## Motivation 

What is a regression problem?

Key characteristics:

- Estimating the relationship between a dependent variable (label) and independent variables (predictors, features or covariates). 

- A form of supervised learning. 

- Numeric data.


## Anatomy of Neural Networks (Simple)

![alt text](images/NN_diagram.png "NN_Diagram")

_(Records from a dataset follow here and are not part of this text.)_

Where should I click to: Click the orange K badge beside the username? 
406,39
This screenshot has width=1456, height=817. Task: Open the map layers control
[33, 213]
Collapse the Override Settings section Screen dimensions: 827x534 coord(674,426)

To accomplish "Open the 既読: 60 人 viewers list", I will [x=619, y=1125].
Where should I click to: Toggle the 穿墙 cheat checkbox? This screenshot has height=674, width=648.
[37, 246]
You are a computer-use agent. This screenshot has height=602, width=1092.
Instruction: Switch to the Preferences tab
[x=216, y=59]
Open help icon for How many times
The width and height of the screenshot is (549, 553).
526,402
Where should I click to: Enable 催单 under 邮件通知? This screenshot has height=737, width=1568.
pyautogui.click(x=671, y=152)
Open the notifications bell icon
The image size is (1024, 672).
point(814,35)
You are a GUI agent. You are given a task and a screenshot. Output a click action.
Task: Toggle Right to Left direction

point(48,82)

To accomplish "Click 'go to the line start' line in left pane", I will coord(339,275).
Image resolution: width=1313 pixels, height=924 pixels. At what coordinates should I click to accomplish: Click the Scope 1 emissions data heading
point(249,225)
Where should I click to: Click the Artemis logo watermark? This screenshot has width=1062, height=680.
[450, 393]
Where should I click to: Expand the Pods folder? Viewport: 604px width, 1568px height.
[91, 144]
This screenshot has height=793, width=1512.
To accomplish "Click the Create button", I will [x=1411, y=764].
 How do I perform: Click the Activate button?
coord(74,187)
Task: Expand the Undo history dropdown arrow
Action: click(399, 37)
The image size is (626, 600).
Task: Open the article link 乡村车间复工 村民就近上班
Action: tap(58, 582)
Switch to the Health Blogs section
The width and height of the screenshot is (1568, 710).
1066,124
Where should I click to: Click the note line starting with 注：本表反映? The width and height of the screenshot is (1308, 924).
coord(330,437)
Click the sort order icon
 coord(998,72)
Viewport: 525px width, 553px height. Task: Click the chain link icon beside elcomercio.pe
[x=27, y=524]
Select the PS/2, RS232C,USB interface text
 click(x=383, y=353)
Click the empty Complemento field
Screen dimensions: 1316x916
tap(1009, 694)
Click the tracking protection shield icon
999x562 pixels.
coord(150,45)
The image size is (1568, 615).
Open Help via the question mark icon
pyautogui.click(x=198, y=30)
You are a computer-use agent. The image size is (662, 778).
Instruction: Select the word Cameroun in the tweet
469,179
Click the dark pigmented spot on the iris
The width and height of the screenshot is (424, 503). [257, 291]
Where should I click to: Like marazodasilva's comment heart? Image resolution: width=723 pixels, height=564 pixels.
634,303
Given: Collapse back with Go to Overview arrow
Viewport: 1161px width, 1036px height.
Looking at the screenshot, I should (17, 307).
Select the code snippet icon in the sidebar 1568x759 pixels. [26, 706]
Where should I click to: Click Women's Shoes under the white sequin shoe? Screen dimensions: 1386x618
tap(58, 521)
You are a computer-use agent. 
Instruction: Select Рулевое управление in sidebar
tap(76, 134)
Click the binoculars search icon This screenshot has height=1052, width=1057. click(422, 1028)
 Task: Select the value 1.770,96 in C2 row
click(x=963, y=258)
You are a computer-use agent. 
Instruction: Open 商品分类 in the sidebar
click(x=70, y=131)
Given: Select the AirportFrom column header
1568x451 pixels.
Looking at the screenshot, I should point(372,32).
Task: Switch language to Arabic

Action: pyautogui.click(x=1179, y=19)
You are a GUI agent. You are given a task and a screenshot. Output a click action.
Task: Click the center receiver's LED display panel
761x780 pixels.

![alt text](images/regression_NN_architecture.png "regression_NN_architecture")

## Creating Sample Data

In [None]:
# Import modules.
import tensorflow as tf 
import numpy as np
import matplotlib.pyplot as plt

# Creating features.
X = np.array([-8.0, -4.0, -1.0, 2.0, 5.0, 8.0, 11.0, 14.0])

# Creating labels.
y = np.array([3.0, 6.0, 9.0, 12.0, 15.0, 18.0, 21.0, 24.0])

# Visualizing data.
plt.scatter(X, y)

# Convert NumPy arrays to tensors.
X = tf.constant(X)
y = tf.constant(y)

## Modelling with Tensor Flow

In general:

1. **Create a model**: define the input anf output layers, as well as hidden layers.

2. **Compiling a model**: define the loss function, optimier, and evaluation metrics.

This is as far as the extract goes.